I was remiss in pointing out the additional WHERE requirement -- I tend to
assume that people are already aware of that, but it's likely that not
everyone is. Thank you for pointing it out.

As far as your comments against adding them: I'm not going to speculate as
to what kind of queries people do or do not find annoying. The term
"unnatural" is an odd choice of words, and the only thing I can think to
respond with is "platypus." As far as error-prone is concerned, it's going
to have to be the OPs decision on whether the additional work is worth the
improvement. In the end, software isn't error-prone, programmers are error-
prone.

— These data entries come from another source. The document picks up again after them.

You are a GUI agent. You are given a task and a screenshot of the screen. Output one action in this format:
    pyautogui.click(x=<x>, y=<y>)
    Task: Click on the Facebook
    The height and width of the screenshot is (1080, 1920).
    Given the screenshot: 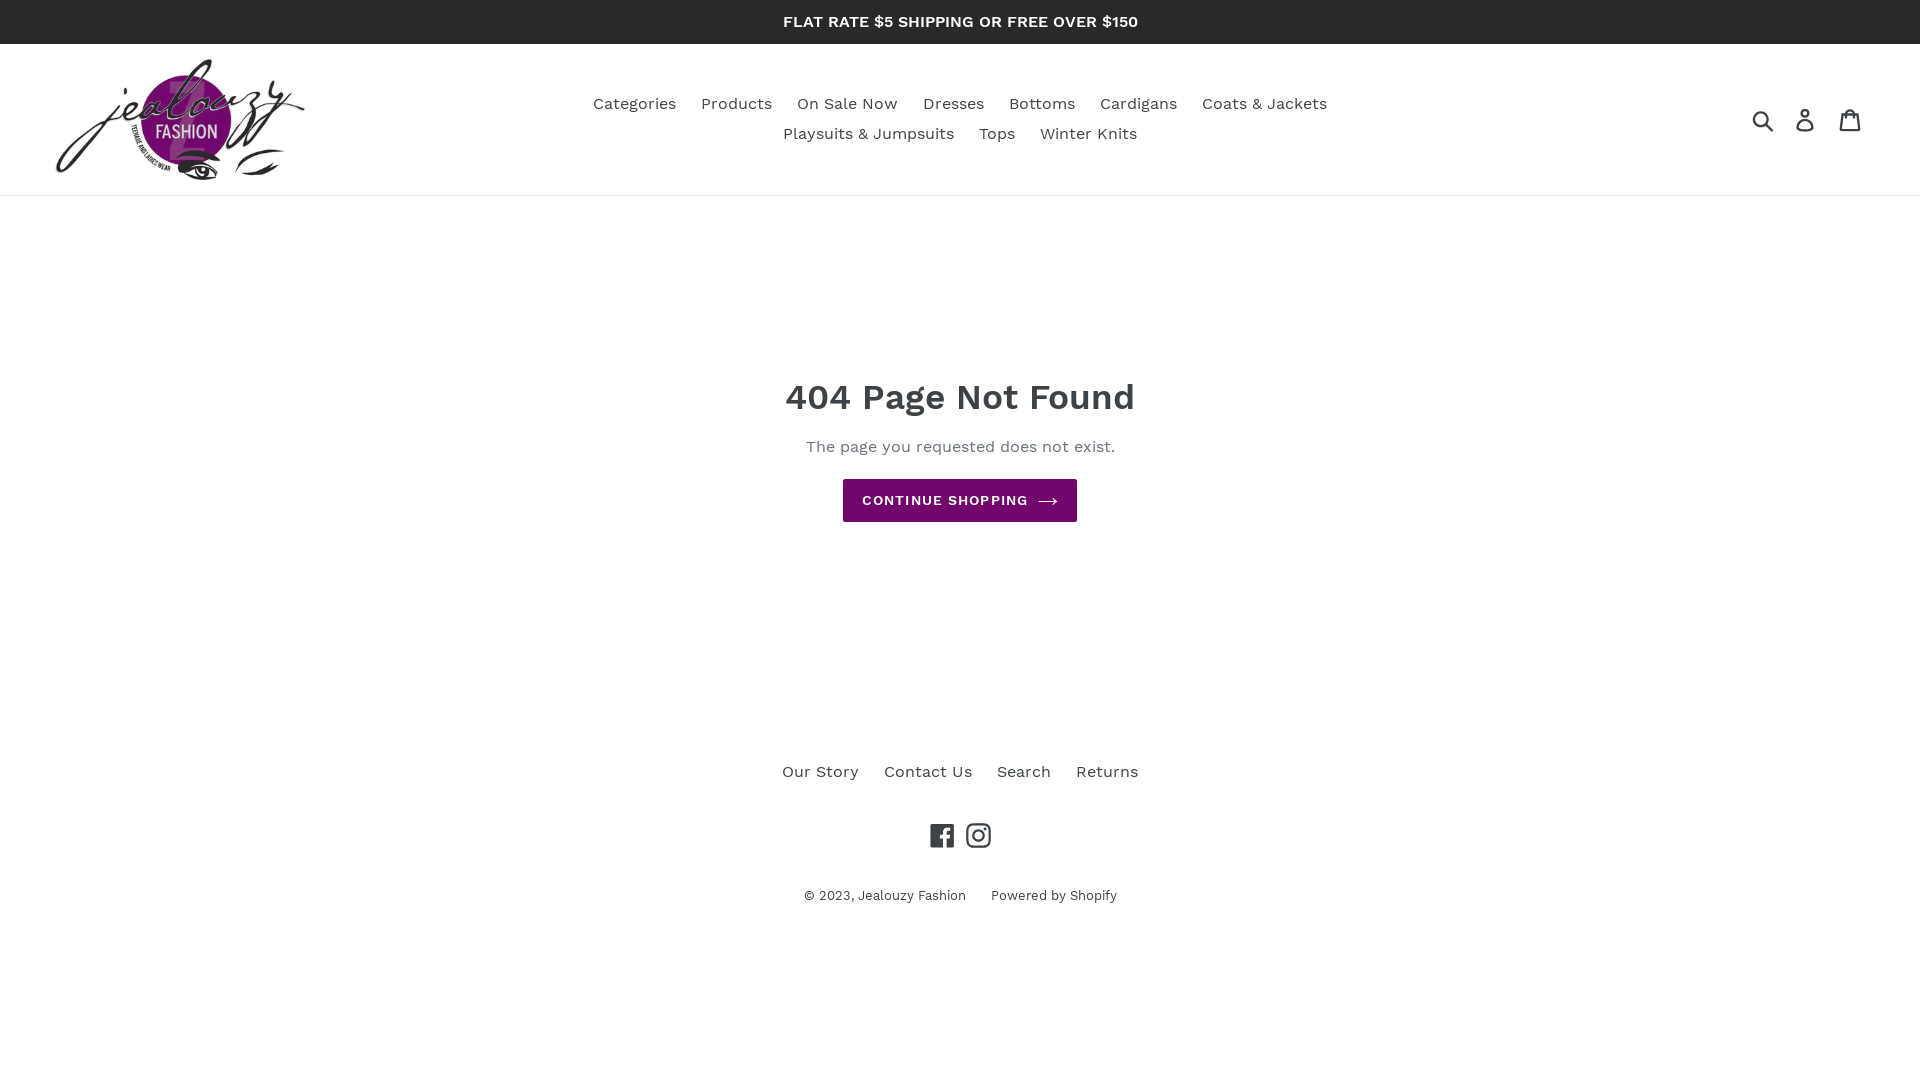 What is the action you would take?
    pyautogui.click(x=942, y=835)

If you have a good QA process in place, then you don't worry about
error-prone programmers, as the QA process catches their mistakes. If you
don't have such a process in place, or you don't trust it; then things get
harder and you make tradeoff decisions like, "I don't want to write complex
code, even if it's better, because we don't have the ability to ensure it's
error free." And I can't make those kinds of judgments because I don't know
what your environment is like.

There's no silver bullet. The OP doesn't seem to have any information about
what he's planning for: How big is the data predicted to get? What is
an acceptable level of performance? Has he even tested to see if the existing
layout will scale acceptably to the expected data volume? (perhaps nothing
needs to be changed at all) We don't know, so we can only speculate.